• **Aim of the exercise**: As written and without pictures, set down the lines from the one that contains "Given: Click the Y axis load bar" through the end of the data.

Records from a data source:
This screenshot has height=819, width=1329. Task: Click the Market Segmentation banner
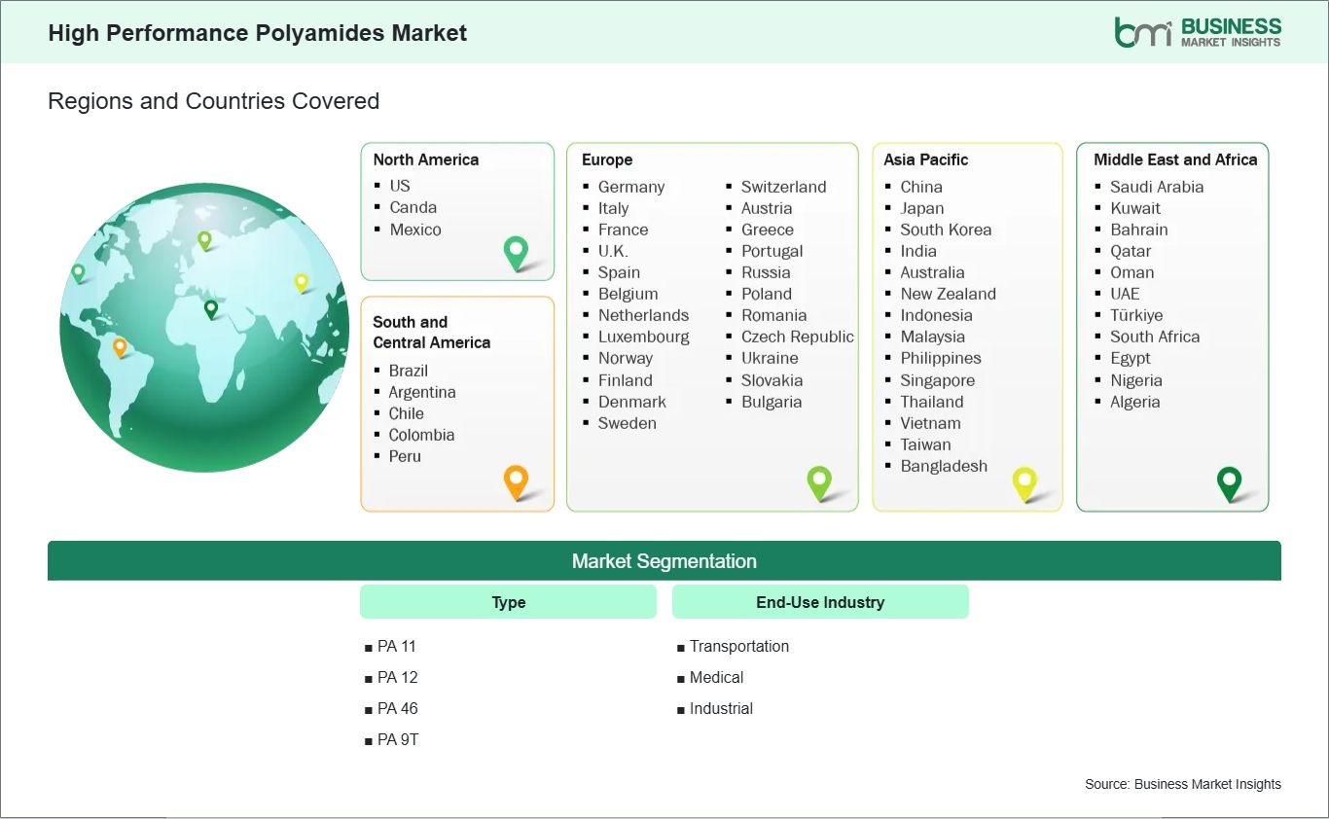664,561
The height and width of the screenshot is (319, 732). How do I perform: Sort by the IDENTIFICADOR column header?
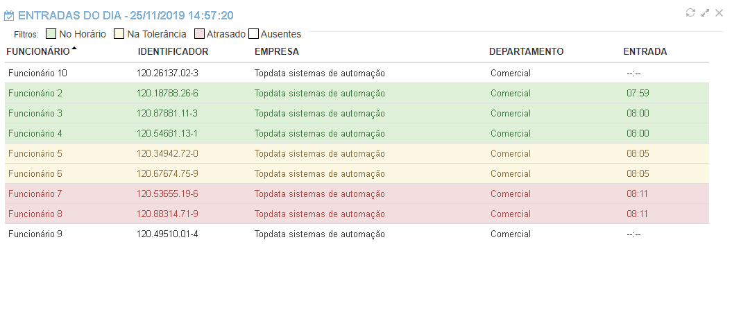[x=173, y=51]
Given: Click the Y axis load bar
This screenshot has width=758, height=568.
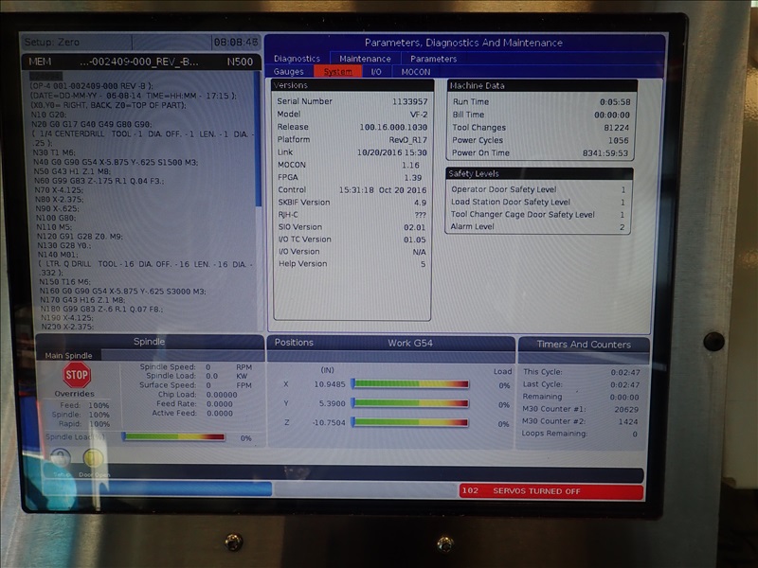Looking at the screenshot, I should (409, 403).
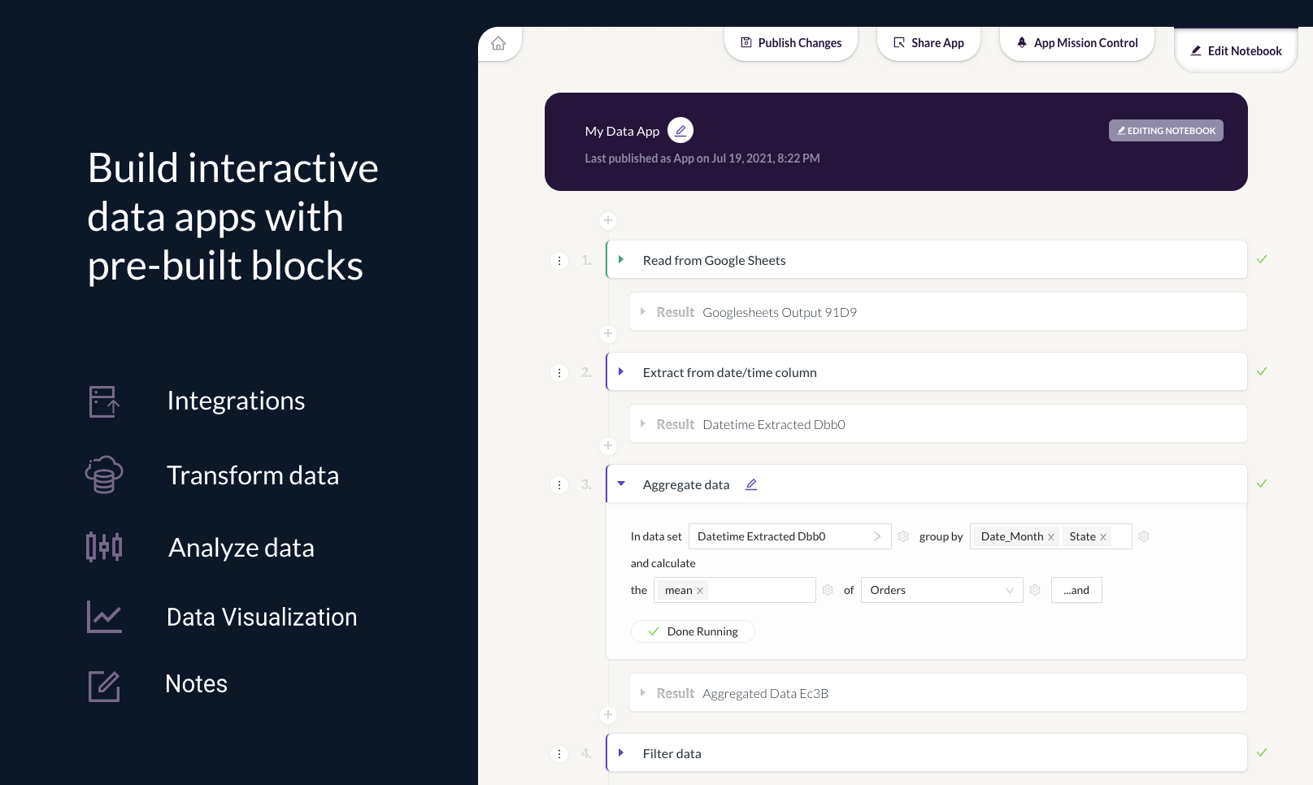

• **Output for this exercise**:
Given: Click the Y axis load bar
This screenshot has width=758, height=568.
Looking at the screenshot, I should (409, 403).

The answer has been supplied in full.